◆ **What to do**
Retrieve every line from the records in which the word "computer" occurs.

Stored entries:
####################

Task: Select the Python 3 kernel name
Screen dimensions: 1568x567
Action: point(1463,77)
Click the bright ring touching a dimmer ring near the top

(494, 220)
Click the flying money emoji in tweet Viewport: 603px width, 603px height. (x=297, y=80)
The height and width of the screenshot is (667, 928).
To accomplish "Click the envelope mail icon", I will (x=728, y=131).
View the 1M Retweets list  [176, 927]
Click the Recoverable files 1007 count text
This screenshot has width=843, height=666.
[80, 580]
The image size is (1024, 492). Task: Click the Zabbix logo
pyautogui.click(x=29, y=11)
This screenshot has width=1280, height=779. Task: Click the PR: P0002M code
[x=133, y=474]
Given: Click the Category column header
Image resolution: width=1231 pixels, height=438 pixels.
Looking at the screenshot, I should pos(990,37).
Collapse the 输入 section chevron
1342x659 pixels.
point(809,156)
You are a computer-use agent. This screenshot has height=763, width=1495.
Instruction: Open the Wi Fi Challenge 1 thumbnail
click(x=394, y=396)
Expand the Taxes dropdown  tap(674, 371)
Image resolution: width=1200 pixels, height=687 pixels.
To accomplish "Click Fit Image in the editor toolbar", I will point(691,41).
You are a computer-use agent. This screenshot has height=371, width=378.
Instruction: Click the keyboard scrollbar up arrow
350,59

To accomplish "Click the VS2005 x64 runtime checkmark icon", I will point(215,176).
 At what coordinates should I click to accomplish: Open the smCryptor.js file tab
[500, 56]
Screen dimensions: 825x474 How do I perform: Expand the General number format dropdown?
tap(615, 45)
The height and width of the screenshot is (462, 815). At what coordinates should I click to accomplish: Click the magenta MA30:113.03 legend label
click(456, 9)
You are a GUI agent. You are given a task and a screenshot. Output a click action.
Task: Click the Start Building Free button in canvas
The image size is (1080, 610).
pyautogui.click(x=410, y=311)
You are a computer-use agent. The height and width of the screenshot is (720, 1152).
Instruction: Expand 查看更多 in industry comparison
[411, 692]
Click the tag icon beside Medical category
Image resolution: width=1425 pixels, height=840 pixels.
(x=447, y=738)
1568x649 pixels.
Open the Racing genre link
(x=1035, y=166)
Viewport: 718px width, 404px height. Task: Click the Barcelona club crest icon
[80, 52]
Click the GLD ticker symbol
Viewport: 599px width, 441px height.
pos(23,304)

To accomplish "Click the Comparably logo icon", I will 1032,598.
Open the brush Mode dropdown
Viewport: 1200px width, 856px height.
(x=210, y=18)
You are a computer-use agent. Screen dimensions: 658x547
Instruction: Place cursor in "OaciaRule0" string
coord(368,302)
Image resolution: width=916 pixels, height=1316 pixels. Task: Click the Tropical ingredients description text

####################

◆ **Response box**
You are a computer-use agent. This screenshot has height=763, width=1495.
You are a computer-use agent. This screenshot has height=371, width=378.
You are a computer-use agent. The height and width of the screenshot is (720, 1152).
You are a computer-use agent. Screen dimensions: 658x547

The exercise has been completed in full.